In other words, Cicada only guarantees the secrecy of ballots during voting. If a curious observer wants to decipher a particular voter's ballot, they can do so after polls close, too. The cost of decrypting any one ballot is the same as the cost of decrypting the final tally, so fully decrypting a ballot with n voters requires O(n) work. However, all these votes can be decrypted in parallel (assuming there are enough computers) in a process that takes the same amount of time as decrypting the final tally.

For some polls, this may not be ideal. While we are happy with temporary vote count privacy, we may wish to have permanent vote privacy. To achieve this, we can combine Cicada with an anonymous voter eligibility protocol via zero-knowledge proof of group membership. That way, even if the ballots are declassified, it will only reveal how someone voted, which is already revealed in the tally.

In our repository, we provide an example contract that uses Semaphore for voter anonymity. Note that the Cicada contract itself makes no assumptions about the determination or enforcement of voter eligibility. In particular, you can replace Semaphore with Semacaulk or ZK Proof of State.

Vote counting agency

One of our first goals when designing Cicada was to avoid reliance on vote counting agencies: many private votes require a semi-trusted counting agency (or committee cooperating via secure multi-party computation) that receives and aggregates votes. In the context of blockchain, this means that these schemes cannot be carried out through smart contracts alone, but require some human intervention and trust.

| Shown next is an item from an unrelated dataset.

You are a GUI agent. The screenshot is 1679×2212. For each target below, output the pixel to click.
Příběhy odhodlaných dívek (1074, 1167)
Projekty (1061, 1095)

In most regimes, statistical agencies are trusted in terms of integrity (they cannot manipulate vote counts), but they must also remain active - if they are offline, final results cannot be calculated and voting results stalled indefinitely. In some systems, statistical agencies are also trusted to maintain privacy. That is, they know each voter's vote, but publish the results without revealing this information.

While statistical agencies are reasonable (and necessary) in many real-world scenarios, they are not ideal in the context of blockchains, where our goal is to minimize trust and ensure censorship resistance.

Conclusion

Cicada explores many directions in the field of on-chain voting privacy and complements ongoing research by other groups. As mentioned above, Cicada complements anonymous group membership technologies such as Semaphore, ZK proof-of-storage, and rate-limiting nullifiers. Cicada can also be combined with the optimistic proof checker proposed by the Nouns Vortex team to reduce the gas burden of voters.

Also, we have the opportunity to tune Cicada to support different voting schemes (e.g. weighted voting, quadratic voting), while more complex schemes may be computationally expensive for Ethereum mainnet, they may be feasible on Layer 2 networks of. With this in mind, we welcome any suggestions for the future direction of Cicada.